In the 1820s, Estate Bethlehem suffered from a drought, a hurricane and the drop in sugar prices, and were thus sold to Benjamin De Forest at an auction in 1831. In 1882, William H. Carson, a Danish investor, bought the estates at Bethlehem, Friedensburg and Jealousy and built a modern sugar factory at Lower Bethlehem, which used the vacuum pan process to refine the sugar. He sold Bethlehem
to the Lachmann family in 1902 who built the Central Sugar Factory at Lower Bethlehem in 1903. It was connected by a narrow gauge steam railway to Bethlehem Middle Works and Friedensburg, which also belonged to the Lachmann family.

In 1917, the United States bought the Danish Virgin Islands. The Lachmanns continued to manage the Bethlehem works, employing approximately 2,000 employees out of a total population of about 15,000, until they sold the factory to the federal government in 1930 as a consequence the Great Depression. Subsequently, the old factory was demolished and a new sugar mill was built to replace it, which operated until 1966.

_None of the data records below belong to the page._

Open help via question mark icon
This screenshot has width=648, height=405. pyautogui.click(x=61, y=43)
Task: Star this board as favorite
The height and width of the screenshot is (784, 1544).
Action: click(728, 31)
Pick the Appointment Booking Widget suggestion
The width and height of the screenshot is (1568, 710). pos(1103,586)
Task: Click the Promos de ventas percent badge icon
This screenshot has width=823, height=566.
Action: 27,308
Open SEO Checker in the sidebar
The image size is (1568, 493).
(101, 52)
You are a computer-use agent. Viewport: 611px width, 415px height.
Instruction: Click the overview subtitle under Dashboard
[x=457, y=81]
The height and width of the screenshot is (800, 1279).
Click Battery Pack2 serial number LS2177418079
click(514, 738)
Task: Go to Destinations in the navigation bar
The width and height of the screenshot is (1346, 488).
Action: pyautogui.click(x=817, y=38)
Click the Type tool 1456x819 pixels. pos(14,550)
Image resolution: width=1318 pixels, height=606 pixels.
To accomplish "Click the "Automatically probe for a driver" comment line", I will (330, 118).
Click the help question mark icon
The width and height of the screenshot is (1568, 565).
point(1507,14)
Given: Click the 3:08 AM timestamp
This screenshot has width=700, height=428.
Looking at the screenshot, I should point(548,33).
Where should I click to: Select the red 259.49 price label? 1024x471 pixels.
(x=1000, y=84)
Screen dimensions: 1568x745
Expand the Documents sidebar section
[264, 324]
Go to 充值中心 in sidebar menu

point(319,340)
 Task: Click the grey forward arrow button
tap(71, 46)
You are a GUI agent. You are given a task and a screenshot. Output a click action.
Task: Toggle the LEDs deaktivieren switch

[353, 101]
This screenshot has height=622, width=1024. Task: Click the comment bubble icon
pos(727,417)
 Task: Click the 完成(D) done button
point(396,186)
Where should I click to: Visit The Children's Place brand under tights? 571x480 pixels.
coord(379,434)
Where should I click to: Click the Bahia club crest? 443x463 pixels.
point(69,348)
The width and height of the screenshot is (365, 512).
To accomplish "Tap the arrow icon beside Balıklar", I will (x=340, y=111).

The land became the property of the Virgin Islands Government. Ruins of the Bethlehem Central Factory and many of the worker's residences are still standing, including the smokestack, which has become a prominent landmark of central St. Croix. Parts of the plantations were parceled off and sold for agricultural use, while others were used for building the new headquarters of the Virgin Islands Army National Guard.